Closed Anaphory closed 4 years ago
I agree with this naming scheme being slightly inconsistent. At least whenever a component is referenced using an explicit CLDF *Reference
property, this should result in the component name being used in the table name rather than the table's url
.
I haven't found the .
in table names to be much of a problem, though. Just escape the table name with "*.*"
, e.g. here: https://github.com/pofatu/pofatu-data#querying-the-sqlite-data
I have a fix for this bug, but I'm not sure whether this would constitute a breaking change.
@chrzyki @SimonGreenhill @LinguList @Anaphory : So the fix will result in a (potentially) different schema for SQLite dbs created from CLDF dataset. If the previous schema can be considered buggy, it would just be a bugfix, people would need to re-generate their databases, but hopefully they would not have written queries against the buggy parts of the schema. What do you think? (I wouldn't want to implement a backwards compat fallback, because that part of the code is already complex enough ...)
Break it now.

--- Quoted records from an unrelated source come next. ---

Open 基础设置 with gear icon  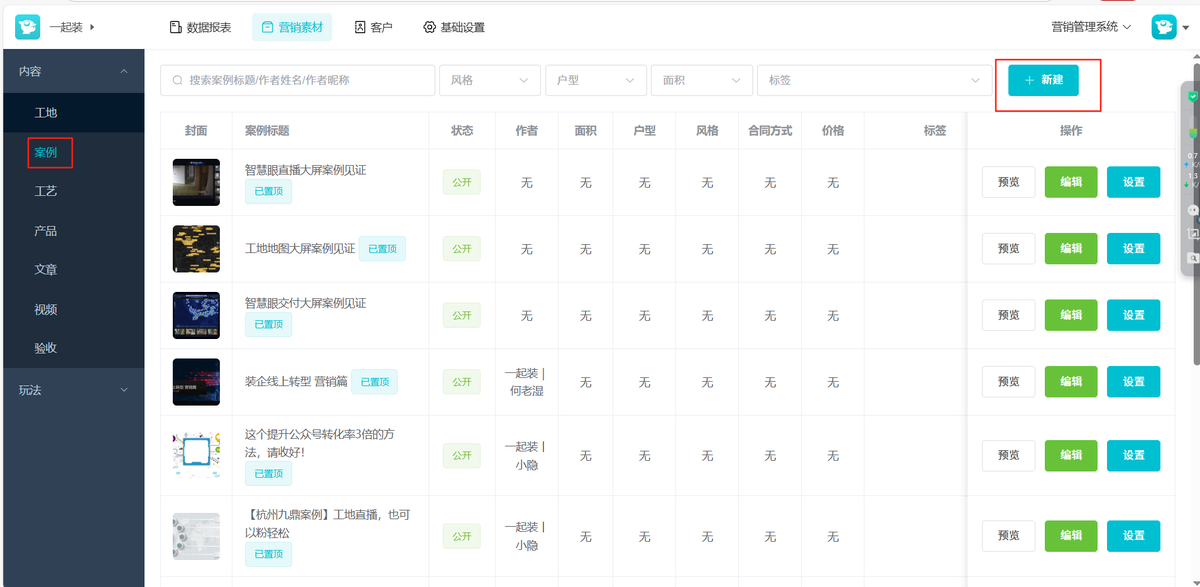pyautogui.click(x=454, y=27)
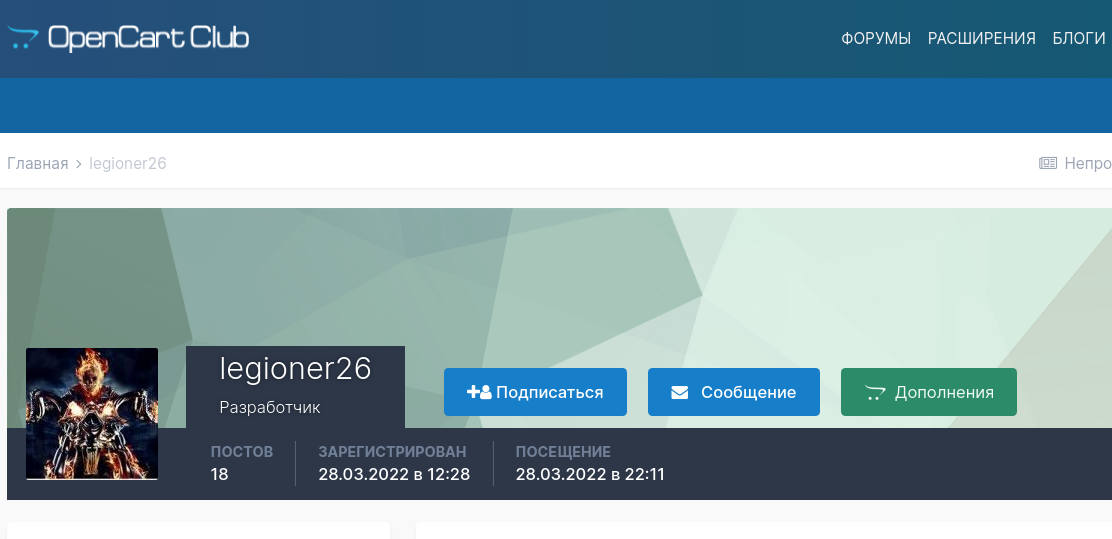Click the newspaper icon near the unread content link
Viewport: 1112px width, 539px height.
[x=1048, y=163]
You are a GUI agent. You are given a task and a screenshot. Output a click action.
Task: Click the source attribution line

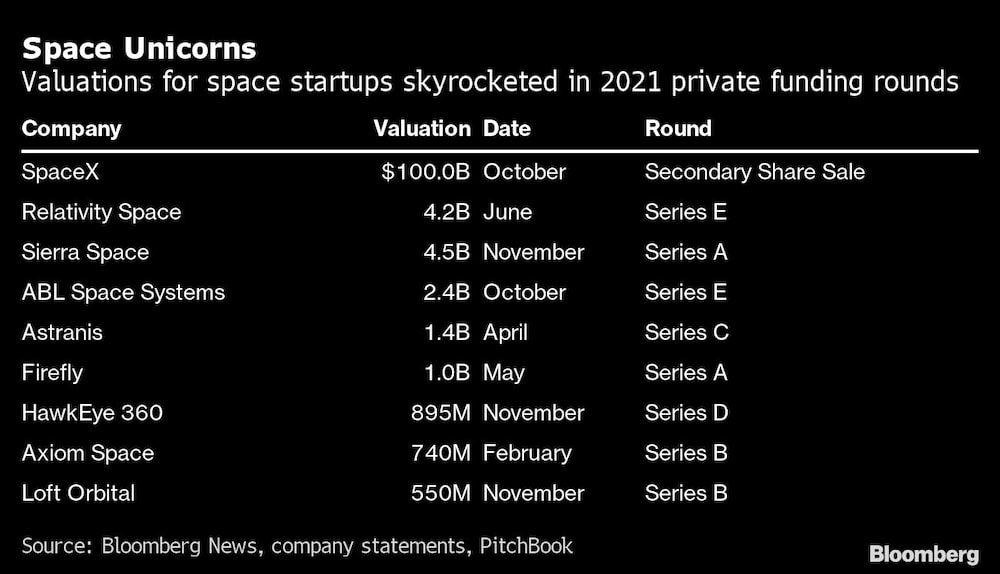coord(297,545)
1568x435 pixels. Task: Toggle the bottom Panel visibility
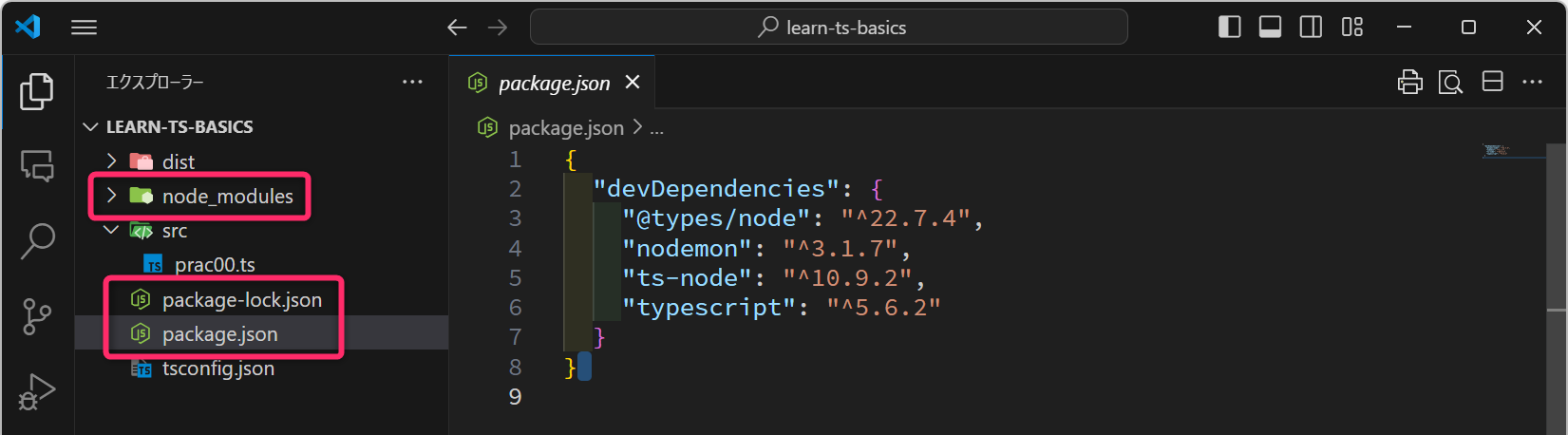[x=1270, y=28]
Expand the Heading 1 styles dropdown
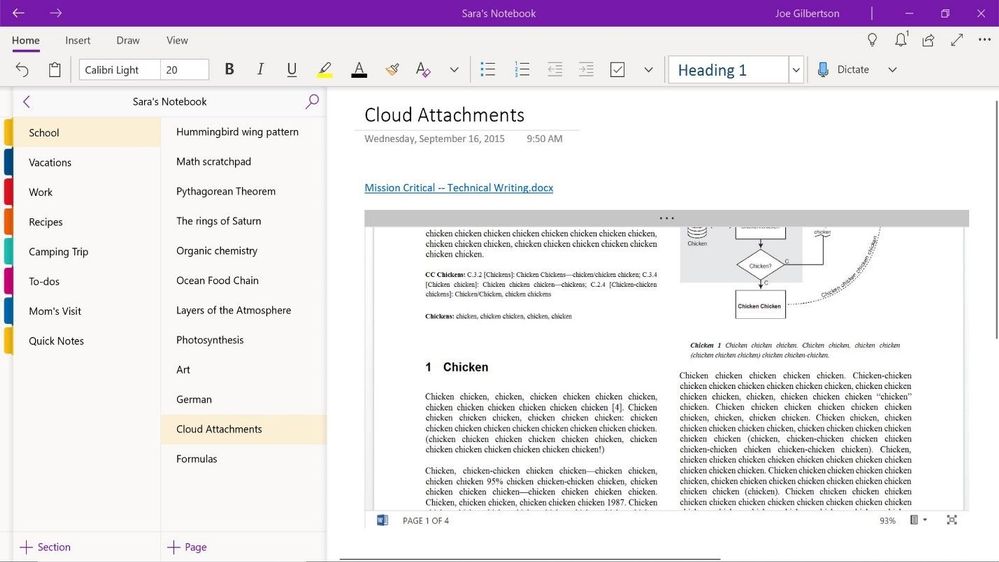 point(796,70)
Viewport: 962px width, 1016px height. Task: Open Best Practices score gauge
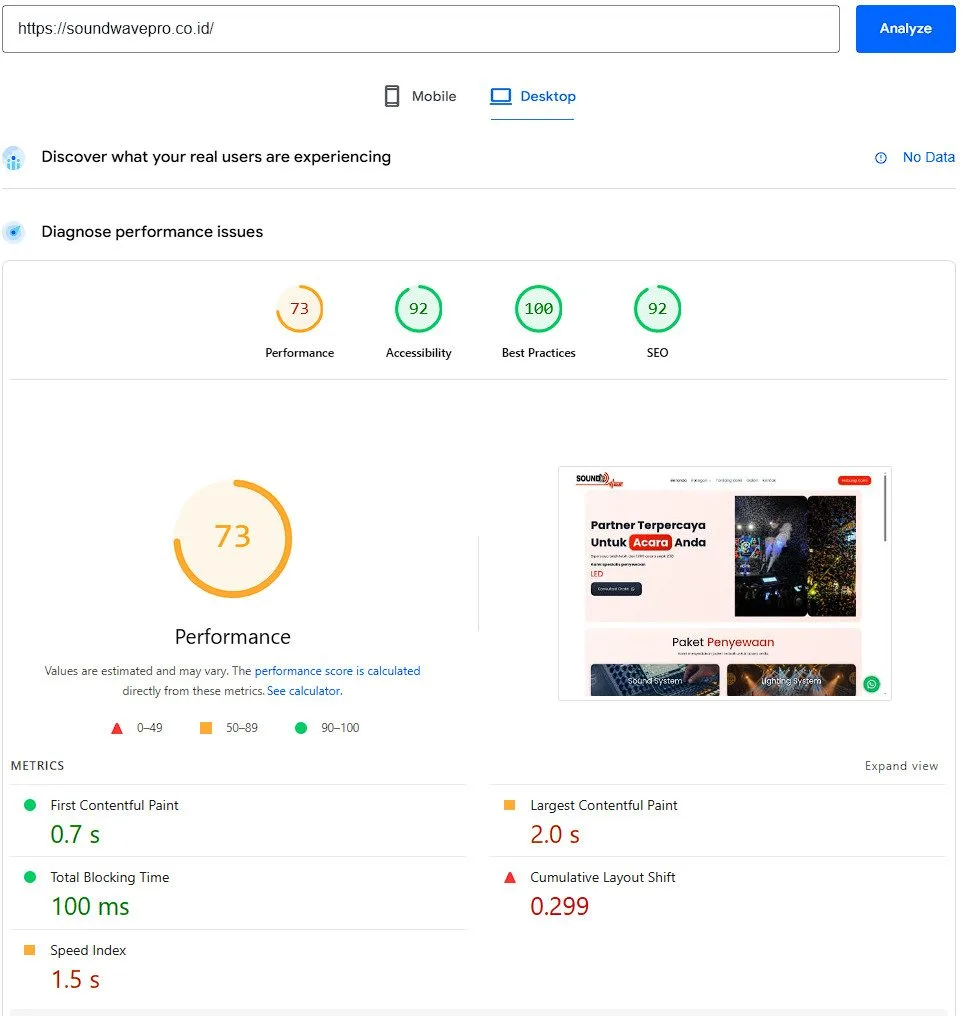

I think the odds of someone using the old schema here are pretty low.
@SimonGreenhill you mean breaking without bumping the major version, right?
yeah, I don't think we need a new major version here.
Agreeing with @SimonGreenhill.
@Anaphory just released 1.13.0 with a fix for this. Let me know whether this works for you!
I just got around to testing it.
I have an SQLite database containing the following table.
CREATE TABLE IF NOT EXISTS "FormTable_ParameterTable" (
"FormTable_cldf_id" INTEGER NOT NULL,
"ParameterTable_cldf_id" INTEGER NOT NULL,
context VARCHAR,
"Internal_Comment" VARCHAR,
PRIMARY KEY ("FormTable_cldf_id", "ParameterTable_cldf_id"),
FOREIGN KEY("FormTable_cldf_id") REFERENCES "FormTable" (cldf_id),
FOREIGN KEY("ParameterTable_cldf_id") REFERENCES "ParameterTable" (cldf_id)
);
Running cldf dumpdb cldf-metadata.json lexical_data.sqlite
(The metadata json file is essentially the one from my first post) does not fill the Concept_ID
column in forms.csv
.
I have done some step-by-step debugging. I originally thought that the issue might be in
https://github.com/cldf/pycldf/blob/master/src/pycldf/db.py#L206
All code around seems to be purely inside csvw
, which I thought did not know anything about the translation. But actually, the translation is passed to the csvw.db.Database
constructor, and that translation object misses the FormTable_ParameterTable
:
> /home/gereon/Develop/csvw/src/csvw/db.py(299)__init__()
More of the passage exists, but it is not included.